To get at the effect of the differences among these groups, Laurin and her colleagues asked all participants to do a new verbal task. They were told that high scoring on this second task was a good predictor of success in their chosen field (engineering, as it happens). The task was to write down as many English words as they could in 5 minutes that are composed of just the letters R, S, T, L, I, E, and A.

The key result – predicted by the researchers but surprising to me –  was that participants who had received the list of religion-related words on the first task did less well on this second task than the other participants – they averaged 19.5 words, compared to 30.4 and 30.3 for the participants who had gotten non-religion-related words that were positive, or neutral, respectively.

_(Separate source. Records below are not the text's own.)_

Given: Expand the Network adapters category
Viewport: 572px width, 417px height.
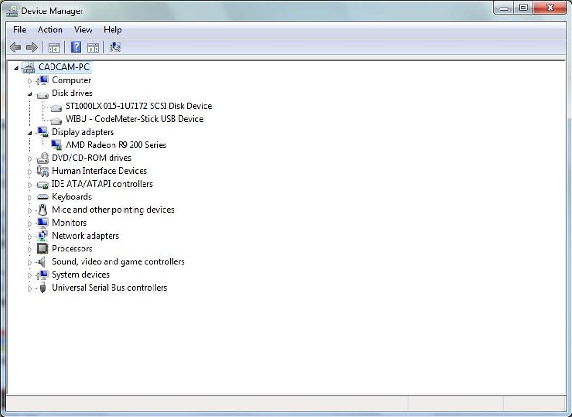Looking at the screenshot, I should pyautogui.click(x=30, y=236).
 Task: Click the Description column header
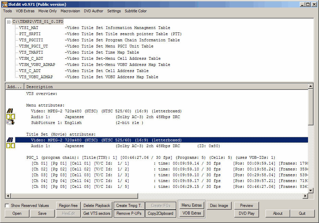[40, 87]
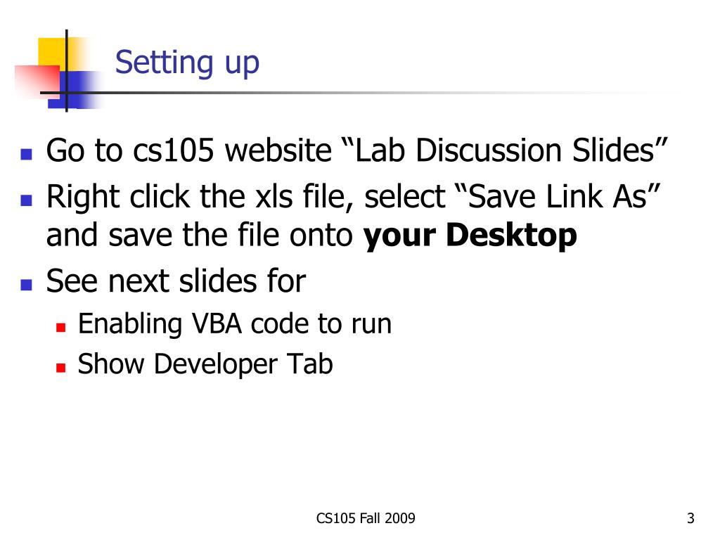Screen dimensions: 720x540
Task: Select the blue bullet before "Right click"
Action: coord(26,200)
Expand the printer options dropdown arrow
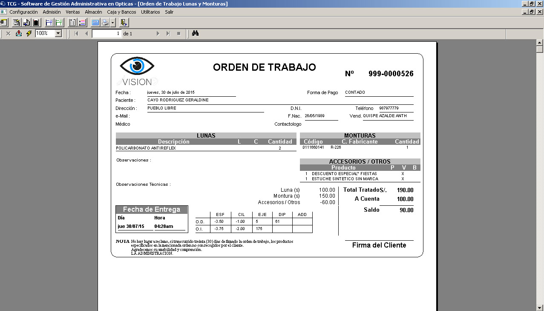This screenshot has width=544, height=311. tap(112, 23)
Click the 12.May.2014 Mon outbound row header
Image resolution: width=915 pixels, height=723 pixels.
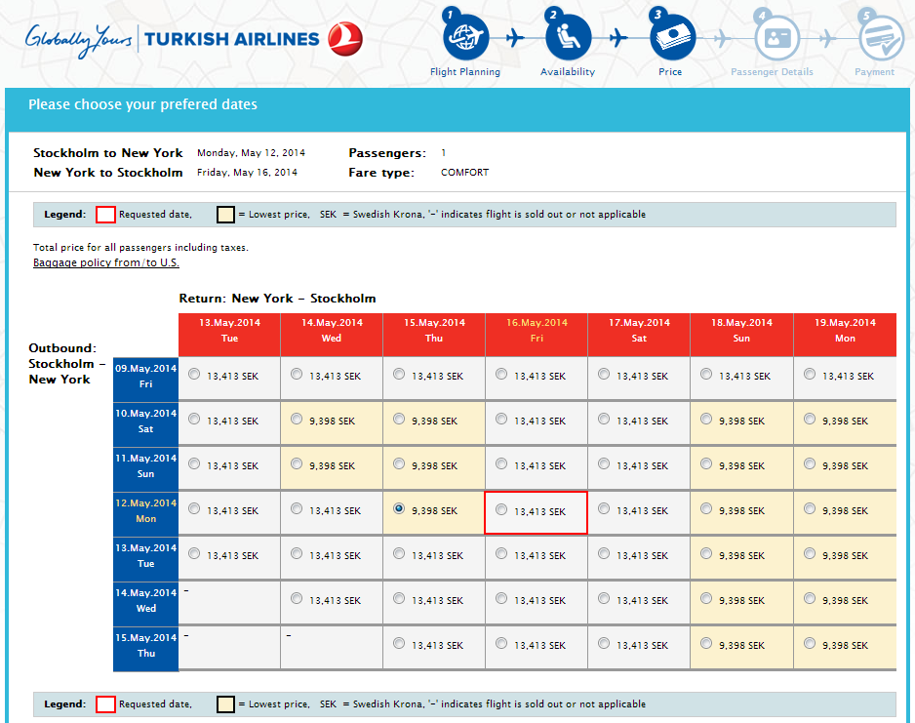tap(145, 511)
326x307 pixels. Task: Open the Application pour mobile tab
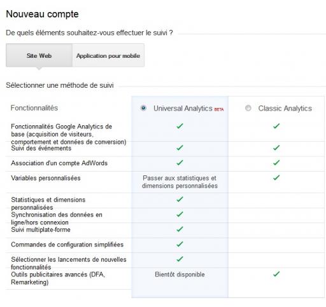[108, 55]
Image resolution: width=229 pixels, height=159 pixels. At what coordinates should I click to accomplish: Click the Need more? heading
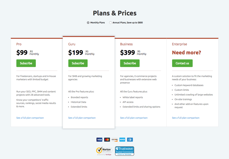click(187, 53)
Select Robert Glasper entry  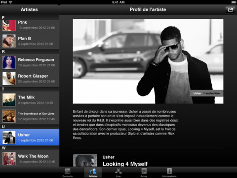tap(30, 79)
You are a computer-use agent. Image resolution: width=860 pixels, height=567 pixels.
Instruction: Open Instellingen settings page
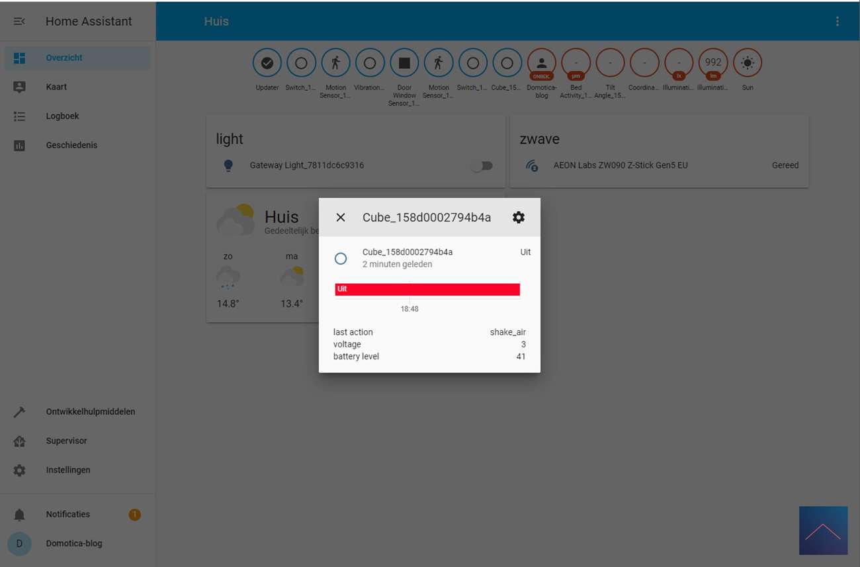click(x=68, y=470)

Several weeks before this experiment was conducted, the authors had given a questionnaire to their participants that included a religion identification question. They were thus able to test whether their experimental result depended on participants’ religious classification. They found that their result did not depend on religious classification, even when that classification was “atheist’ (about half of the participants in this study).

The authors suggest a mechanism for their observed effect, namely that exposure to the religion-related words in the lists in the first task “activated the idea of an omnipotent, controlling force that has influence over [participants’] outcomes”. In a second study, they found experimental support for this mechanism, and concluded that “only those who believed external forces could influence their career success demonstrated reduced active goal pursuit following the God prime” (where receiving the “God prime” = receiving the religion-related lists in the first task).

This conclusion gives me pause, for the following reason. As is evident from several posts on this and several other blogs, recent books, and newspaper reports, there are many lines of research that show the importance of unconscious processes. A large number of effects on our behavior come from circumstances of which we are unaware, or circumstances that we consciously notice, but that influence our behavior in ways we do not realize. In the last decade, and continuing today, our dependence on processes that are unconscious, and therefore not under our control, has become more and more widely publicized.

It thus seems that there is a serious question whether the increasing recognition of the effects of unconscious processes may have an unwanted, deleterious effect of reducing our motivation to actively pursue our goals. Your Brain and You resolved somewhat similar issues about the relation of unconscious processes to responsibility and certain attitudes toward ourselves. But, of course, it could not consider this recent experiment, and it did not address the question of what effect the recognition of our dependence on unconscious processes might have upon our degree of motivation to pursue our goals.

I do not think I have an answer to this question, but I wonder whether the following distinction may turn out to be relevant. Getting people to think about a god is getting them to think about an agent – an entity with its own purposes and ability to enact them. On the other hand, accepting that there are causes of behavior that lie beyond our control is not the same as accepting that our outcomes depend on another agent’s purposes. So, it seems possible that the growing recognition of the importance of unconscious processes to our thoughts and actions may not lead to reduced motivation to achieve our goals.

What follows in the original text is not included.